Aim of the task: Pull out each line of the records holding the string "Dorfmuseums".

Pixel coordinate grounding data
• • • • •

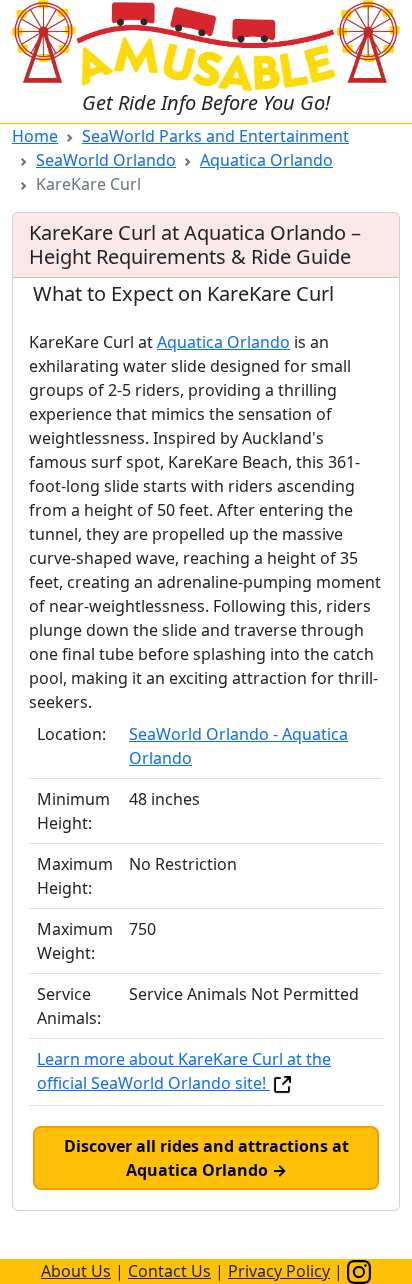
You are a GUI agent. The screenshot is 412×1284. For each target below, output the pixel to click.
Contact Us (169, 1271)
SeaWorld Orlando (106, 160)
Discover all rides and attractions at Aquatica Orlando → (206, 1158)
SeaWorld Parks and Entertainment (215, 136)
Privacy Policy (279, 1271)
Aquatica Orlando (266, 160)
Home (35, 136)
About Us (76, 1271)
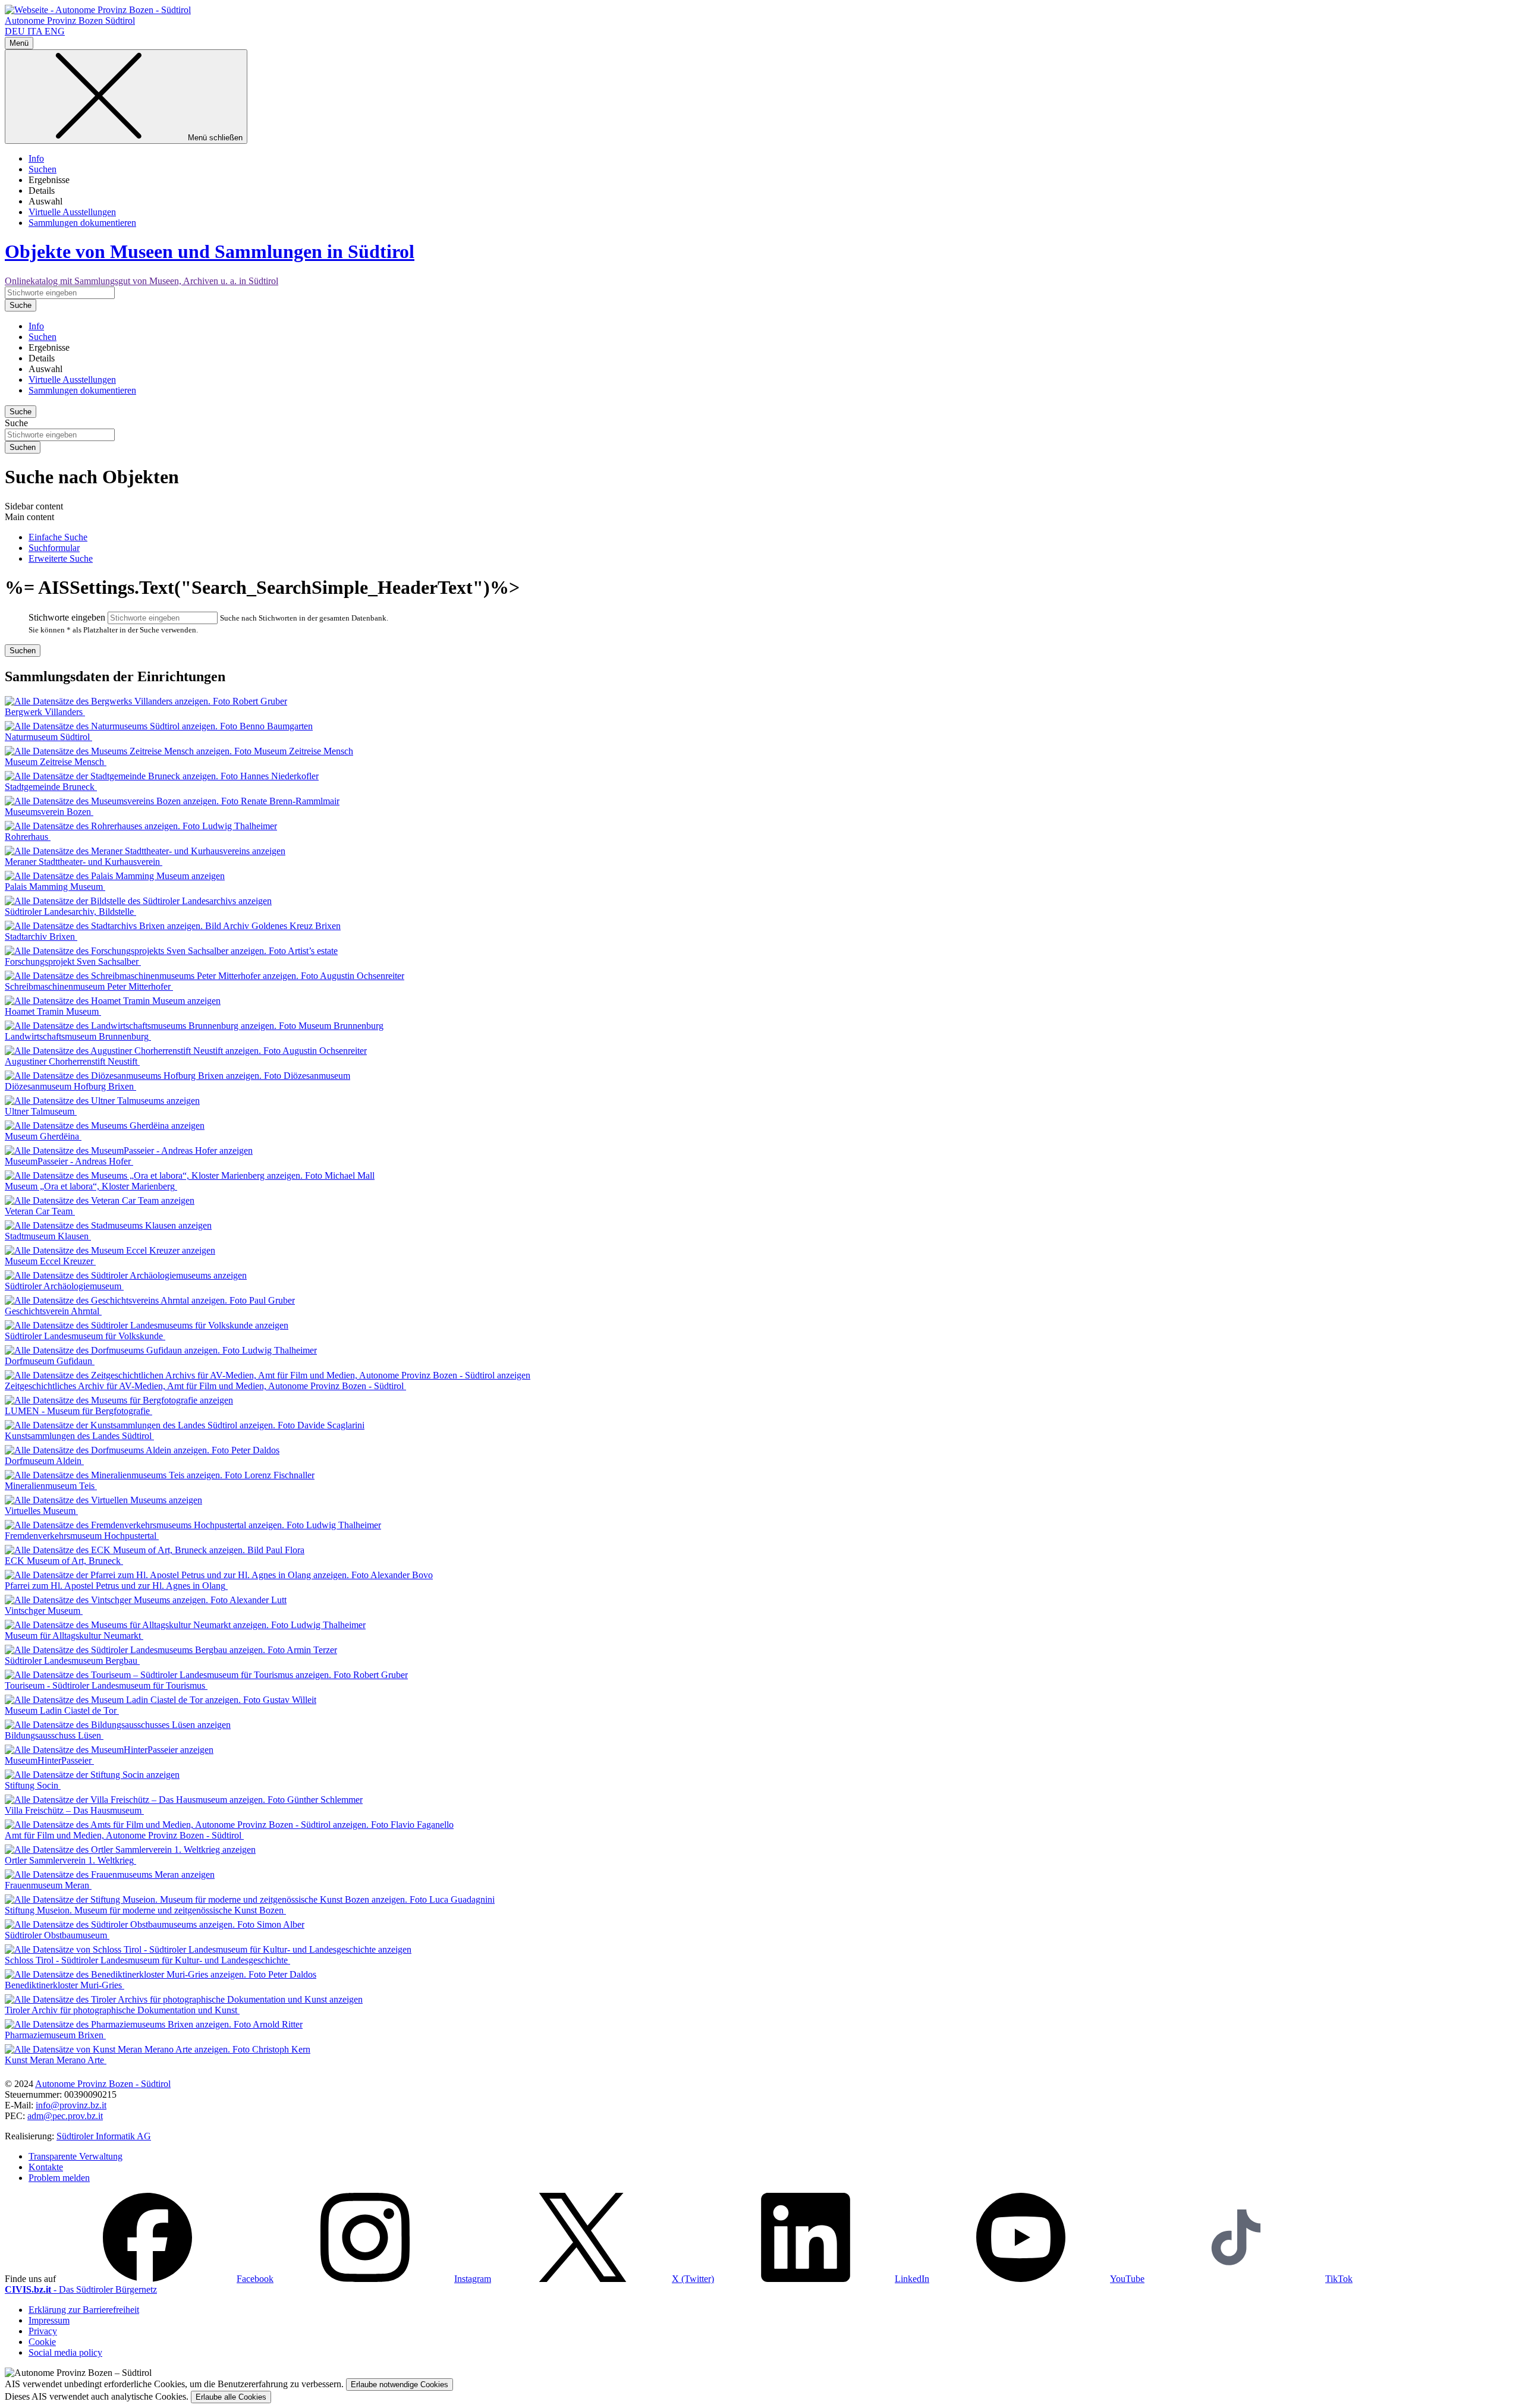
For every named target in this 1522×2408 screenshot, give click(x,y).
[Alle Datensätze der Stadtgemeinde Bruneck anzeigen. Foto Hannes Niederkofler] (162, 776)
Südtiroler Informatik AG (103, 2136)
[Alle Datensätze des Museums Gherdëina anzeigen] (105, 1125)
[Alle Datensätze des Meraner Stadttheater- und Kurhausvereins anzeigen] (145, 851)
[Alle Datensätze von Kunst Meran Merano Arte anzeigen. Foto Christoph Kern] (157, 2049)
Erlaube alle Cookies (231, 2397)
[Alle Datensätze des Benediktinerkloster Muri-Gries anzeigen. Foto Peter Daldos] (160, 1974)
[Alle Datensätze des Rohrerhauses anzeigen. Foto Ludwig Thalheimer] (141, 826)
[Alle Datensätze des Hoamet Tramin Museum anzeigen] (113, 1001)
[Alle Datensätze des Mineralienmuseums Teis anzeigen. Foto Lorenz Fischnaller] (160, 1475)
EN (55, 31)
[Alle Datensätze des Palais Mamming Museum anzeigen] (115, 876)
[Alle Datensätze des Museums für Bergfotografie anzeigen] (119, 1400)
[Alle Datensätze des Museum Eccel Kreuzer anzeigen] (110, 1250)
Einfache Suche (58, 537)
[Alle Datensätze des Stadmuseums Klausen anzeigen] (108, 1225)
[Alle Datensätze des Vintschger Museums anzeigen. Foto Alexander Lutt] (146, 1600)
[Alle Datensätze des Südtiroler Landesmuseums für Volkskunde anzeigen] (146, 1325)
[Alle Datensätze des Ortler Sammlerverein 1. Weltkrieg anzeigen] (130, 1849)
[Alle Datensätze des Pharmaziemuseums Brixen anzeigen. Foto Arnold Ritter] (154, 2024)
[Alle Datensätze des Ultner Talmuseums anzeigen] (102, 1101)
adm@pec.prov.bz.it (65, 2116)
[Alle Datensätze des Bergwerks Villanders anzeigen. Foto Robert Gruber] (146, 701)
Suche (16, 423)
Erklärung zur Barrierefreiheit (84, 2310)
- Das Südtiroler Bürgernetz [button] (81, 2289)
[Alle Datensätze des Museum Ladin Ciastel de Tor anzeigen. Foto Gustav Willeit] (160, 1700)
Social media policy (65, 2352)
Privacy (43, 2331)
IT (34, 31)
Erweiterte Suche (61, 558)
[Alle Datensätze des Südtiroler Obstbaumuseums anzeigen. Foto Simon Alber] (154, 1924)
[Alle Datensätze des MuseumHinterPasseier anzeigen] (109, 1750)
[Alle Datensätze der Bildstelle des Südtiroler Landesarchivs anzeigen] (138, 901)
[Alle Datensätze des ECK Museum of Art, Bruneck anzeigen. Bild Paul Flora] (154, 1550)
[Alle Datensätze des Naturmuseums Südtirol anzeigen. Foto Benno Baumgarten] (159, 726)
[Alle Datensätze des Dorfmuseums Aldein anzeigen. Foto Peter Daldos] (142, 1450)
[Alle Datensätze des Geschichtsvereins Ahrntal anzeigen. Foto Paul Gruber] (150, 1300)
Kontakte (46, 2167)
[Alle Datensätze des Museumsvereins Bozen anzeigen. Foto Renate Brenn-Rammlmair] (172, 801)
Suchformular (54, 548)
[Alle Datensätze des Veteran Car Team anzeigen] (99, 1200)
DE (15, 31)
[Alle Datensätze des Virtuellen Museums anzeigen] (103, 1500)
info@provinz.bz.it (71, 2105)
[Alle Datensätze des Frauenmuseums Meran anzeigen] (110, 1874)
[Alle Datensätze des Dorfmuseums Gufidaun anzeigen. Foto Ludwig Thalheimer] (161, 1350)
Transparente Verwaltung (75, 2156)
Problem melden (59, 2178)
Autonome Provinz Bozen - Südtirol (103, 2084)
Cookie (42, 2342)
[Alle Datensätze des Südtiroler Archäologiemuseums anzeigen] (126, 1275)
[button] (165, 2279)
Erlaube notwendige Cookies (399, 2384)
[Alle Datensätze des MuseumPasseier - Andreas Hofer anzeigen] (129, 1150)
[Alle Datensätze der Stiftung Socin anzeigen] (92, 1775)
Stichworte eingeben (67, 617)
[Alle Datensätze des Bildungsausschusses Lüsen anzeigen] (118, 1725)
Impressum (49, 2320)
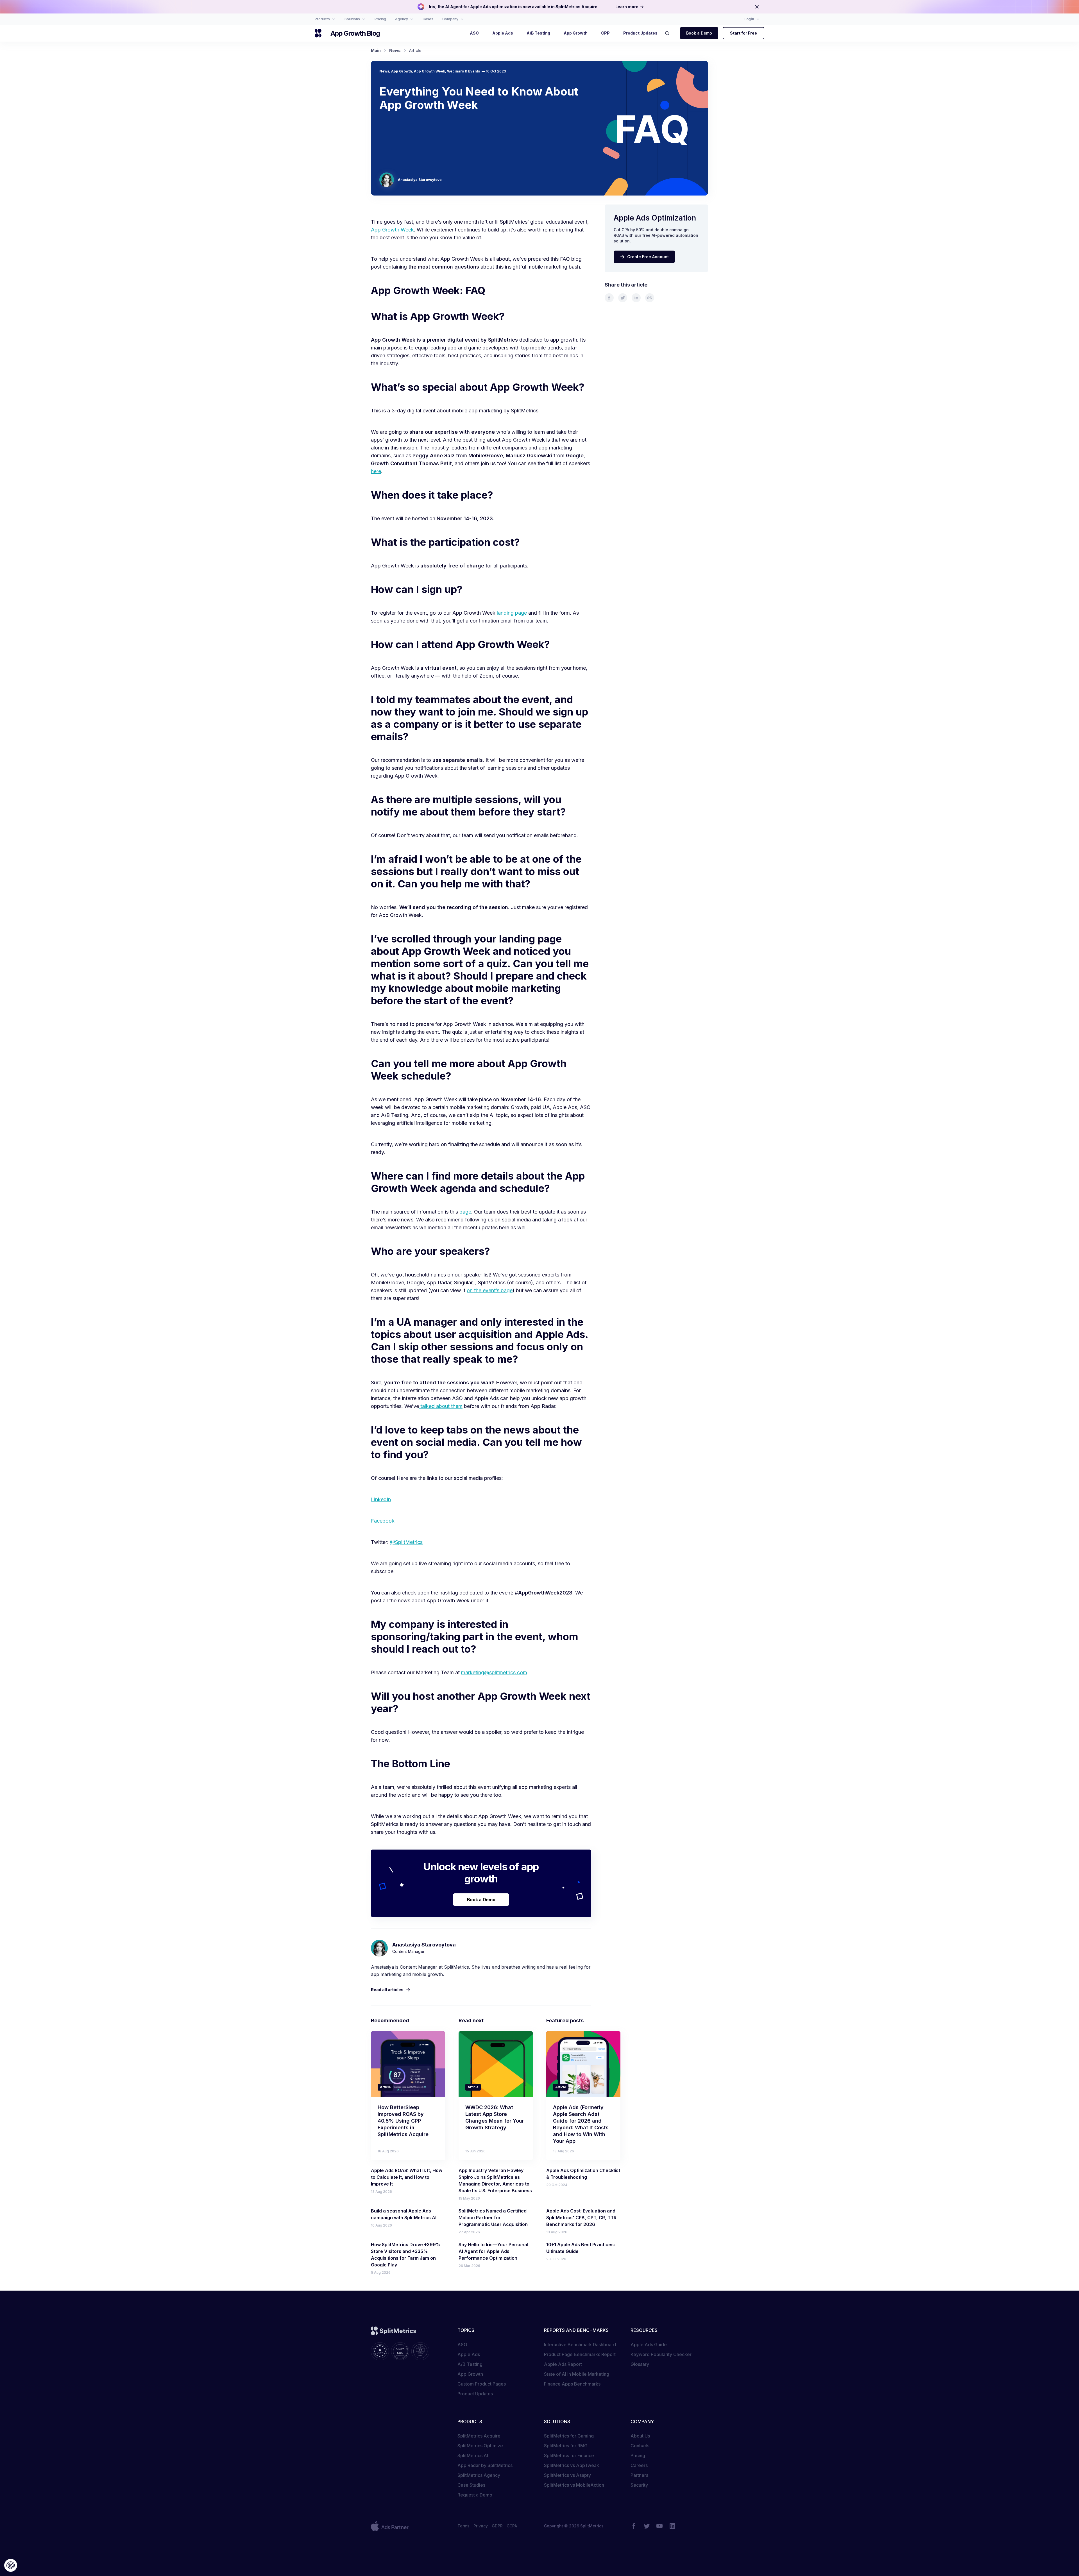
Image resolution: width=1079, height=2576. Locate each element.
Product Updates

• • • • •

Task solution:
[Alle Datensätze des Dorfmuseums Aldein anzeigen. Foto Peter Daldos] (142, 1450)
[Alle Datensätze des Dorfmuseums Gufidaun anzeigen. Foto Ludwig Thalheimer] (161, 1350)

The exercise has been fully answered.